Выбери любимый жанр

Никто - Лиханов Альберт Анатольевич - Страница 5


Перейти на страницу:
Изменить размер шрифта:

5

Тот, не расходуя слов и даже, кажется, совершенно не волнуясь, каким-то умелым ухватом взял Кольчу за пространство между ног и за одну руку и резко толкнул к берегу. Дальше Кольча уже надыбал ногами дно, выбрался на берег, сел прямо в прибрежную, затоптанную ребячьими ногами глину и долго, не глядя по сторонам и особенно боясь встречного взгляда Георгия Ивановича, оклемывался, приходил в себя, вспоминая жуткую молнию, просквозившую всю его суть.

Вот так же – не тело его пробивая, не нутро, а все нервы стягивая странным замыканием, корежа что-то такое, что важнее кишок и даже самого сердца, ломало Кольчу без всякого на то предупреждения – не часто, но иногда, и чем старше он становился, тем все больнее, что ли…

Постепенно, взрослея, он ловил себя на том, что эта ломка случается с ним чаще всего после разговоров о мамашках, например, после того, как мамашка являлась к кому-нибудь из их палаты, и ребята то вяло, то с ехидцей, но всегда без злого смысла – все ведь такие же, почти все – рассуждали на тему родни, родных мест, неведомых отсюда, из этого серого интерната, о пьянствующих и гулящих матерях.

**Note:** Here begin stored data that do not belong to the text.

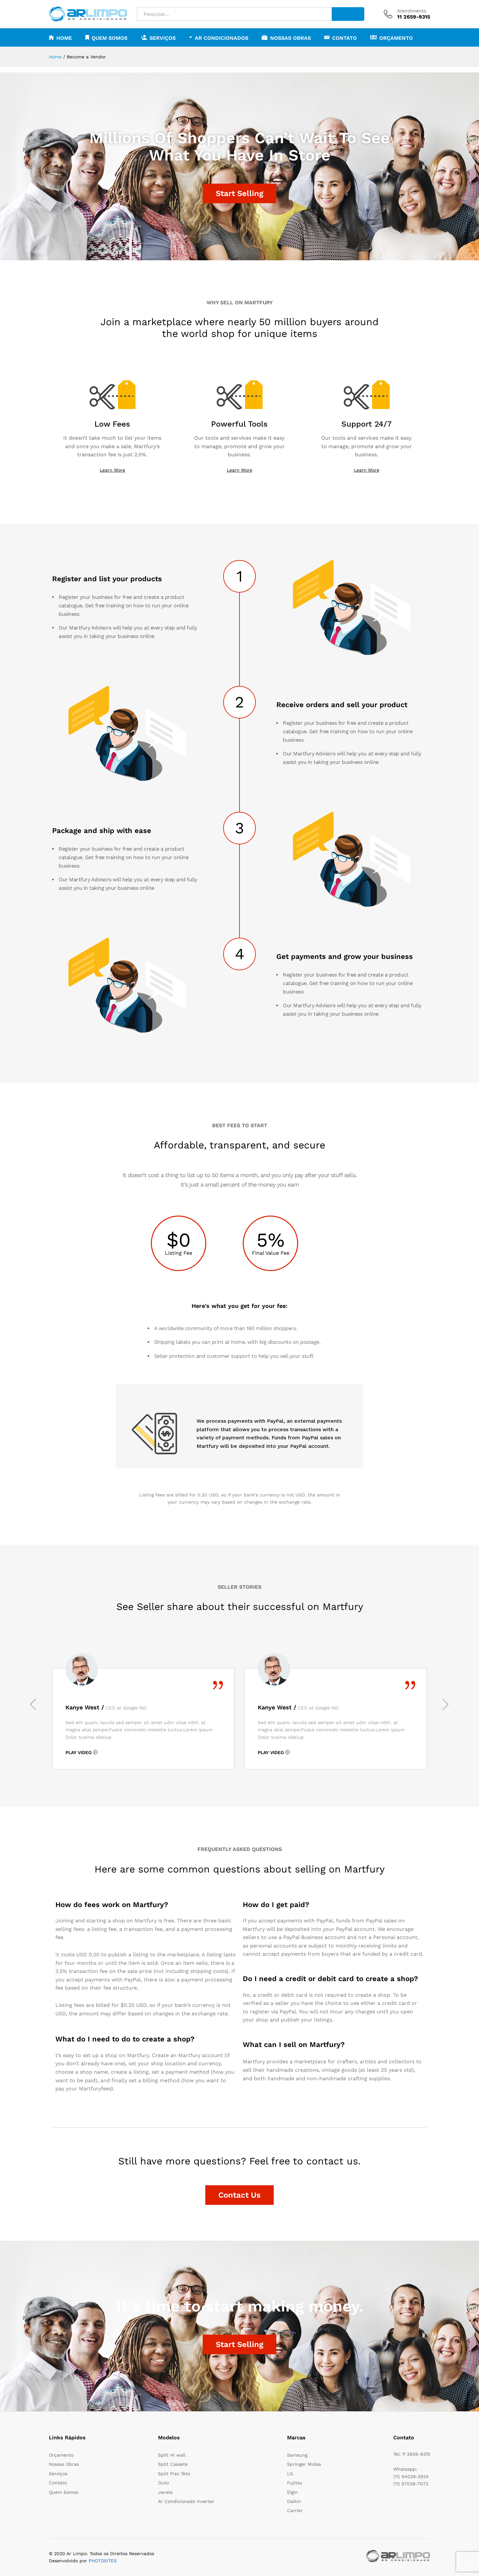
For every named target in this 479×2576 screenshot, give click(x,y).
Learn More (112, 470)
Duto (163, 2482)
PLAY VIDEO (78, 1752)
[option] (143, 1719)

Эх, взрослые, беспутные люди! Включить бы на всю Россиюшку прямую трансляцию по тайно проведенной радиолинии того, что говорится в предотходной, предночной мальчишечьей или девчоночьей спальне, о вас, родные кровинушки, родительницы, благодетельницы – про мужской род уж и вовсе помолчим. Эк бы покорежило вас, ежели, ясное дело, вы не в стельку покоитесь в сей не совсем поздний час, если головушки ваши грешные не затуманены сивухой, если вы вообще еще в силах соображать и хоть что-нибудь чувствовать.

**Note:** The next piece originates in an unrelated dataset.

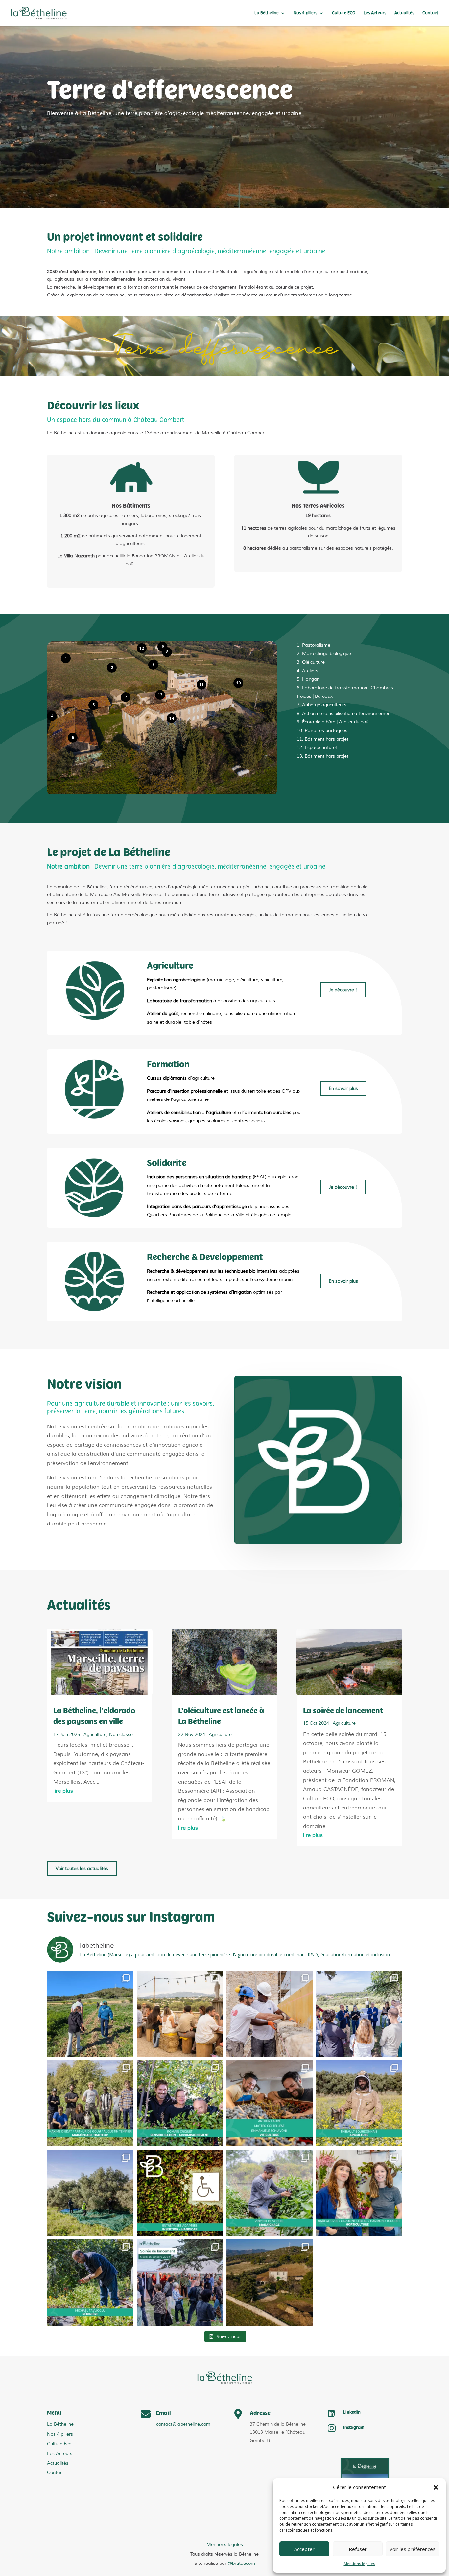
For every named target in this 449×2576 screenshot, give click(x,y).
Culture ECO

Когда выключен свет, а воспиталка ушла, пожелав спокойной ночи, а перед тем, не стесняясь свидетелей, посоветовав какому-нибудь ушастику Макарову не обоссаться этой ночью, употребив при этом, конечно же, вежливое слово «описаться», потому как, к примеру, в шестом классе пора уже воспитывать волю и без медицинских вмешательств самому избавляться от энуреза, в просторечии – недержания мочи, так вот, когда выключен свет и серая, как весь интернат, грымза, ненавидящая их всех Зоя Павловна, только и думающая, как бы поскорее слинять домой к своим двум сопливым дочкам, притворяла дверь, начиналась новая, предсонная жизнь, которую очень даже запросто можно назвать духовным исканием. Но точнее – духовным барахтаньем.

– У-у, с-сука, – с оттяжкой, страстно стонал Васька Макаров, вовсе не боясь, что Зоя Павловна услышит, да еще и вернется, чтоб прочитать мораль, одну из своих занудно-визгливых педагогических проповедей: все знали, что воспиталка для того и носит на работе мягкие тапочки, чтобы прямо от дверей бегом рвануть к выходу, а цокота ее каблуков не было слышно, и, переодевшись в воспитательской, такой же трусцой податься за ограду. Ежели она по графику оставалась дежурить, то тогда, применяя на практике науку психологию, она, наоборот, надевала туфли на каблуке – чтоб ее приближение слышали заранее, особенно наутро, перед побудкой, да и ночью, когда она делает ночной обход. Ты и спишь, допустим, крепко, но уши улавливают стук надзирательских каблуков, и невольно голова глубже вжимается в подушку, а веки сжимаются еще крепче, тело обмирает и сердце стучит медленнее, утишая бег крови.

Вот такая вот иллюстрация к закону Павлова об условных и безусловных рефлексах во сне и наяву.

Так что Васька Макаров, у которого, прощаясь, воспиталка как бы сдернула трусы, с заботливым видом выставив на всеобщее обозрение и посмешище его и так всем известный позор, со смаком и ненавистью аттестовывал гадюку, по должности назначенную воспитывать, охранять и жалеть, вызывая ответные добрые чувства, и эта аттестация могла продолжаться в богатом словарном облачении минут пять или даже десять, если кто-нибудь не говорил ему, к примеру:

– Да брось, Макарка, выйдем отсюда и ее утопим!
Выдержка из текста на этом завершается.